Are Solar Panels Worth It in New Hampshire? (2026)

Yes — solar is worth it in New Hampshire. — a 6.0 kW rooftop system in New Hampshire pays back in about 7.6 years and delivers $22,434 in net 20-year savings after install cost and the federal tax credit. Payback comfortably inside panel warranty life. Get 3 quotes to lock in the best installed price.

Payback7.6 yrs
Annual savings$1,815
Net install (after ITC)$13,860
20-yr net$22,434

Assumes 6 kW system at $3.30/watt (state avg), 3.9 peak sun hours/day in New Hampshire, and 27.24¢/kWh electricity rate (April 2026).

The short answer

For most New Hampshire homeowners planning to stay 8+ years, rooftop solar pencils out clearly positive over 20 years.

The 4 things that actually determine "worth it"

  1. Electricity rate. New Hampshire: 27.24¢/kWh. National avg: 18.83¢. You’re 45% above average — solar looks strong here.
  2. Sunshine. New Hampshire: 3.9 peak sun hours/day. National avg: 4.5. Below average — you’ll need a slightly larger system for the same production.
  3. Install cost in New Hampshire. $3.30/watt (state avg). Above national $3.00/W — market is smaller / labor more expensive.
  4. Incentive stack. Federal ITC 30% applies universally. No state income-tax credit in New Hampshire. Net metering: Yes, 1:1 for systems <100 kW Full incentive breakdown →

Where New Hampshire ranks nationally

Across all 51 states, New Hampshire ranks #10 of 51 by 20-year net solar savings (1 = best).
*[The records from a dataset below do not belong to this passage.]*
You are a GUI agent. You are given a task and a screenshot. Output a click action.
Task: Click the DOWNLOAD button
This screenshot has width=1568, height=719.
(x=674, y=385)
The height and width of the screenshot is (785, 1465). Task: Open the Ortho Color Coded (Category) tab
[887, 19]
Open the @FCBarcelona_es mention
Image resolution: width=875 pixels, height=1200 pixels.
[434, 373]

The top states are dominated by combinations of high electricity rates and high sunshine (CA, HI, MA, NY, CT). The bottom are cheap-power / cloudy-sky states (WA, OR, ID, ND).
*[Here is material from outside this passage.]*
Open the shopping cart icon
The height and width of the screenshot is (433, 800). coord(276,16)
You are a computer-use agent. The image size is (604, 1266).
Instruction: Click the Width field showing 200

See the full national ranking.

Break-even analysis

Your solar system in New Hampshire needs to save $13,860 in electricity to pay for itself. At $1,815/year savings, that’s 7.6 years. Panels are warrantied for 25 years and typically last 30+ — meaning 22.4+ years of free electricity after breakeven.

Common objections addressed

“What if I move before payback?”

Homes with paid-off solar typically sell for ~$15,000-$25,000 more than comparable homes without. If you owe money on the panels (loan), the sale is more complex. Cash or fully-paid-off systems recover most or all of the remaining "unused" value at sale.

“Won’t rates drop?”

U.S. residential electricity rates have risen ~4%/year over the past decade. Even if rates flatline, the payback above holds. If rates rise, your solar looks better in retrospect.

“What about hail / storms?”

Solar panels are rated for 1-inch hail at 50 mph. Damage claims are covered by homeowner’s insurance in almost all cases (verify with your carrier).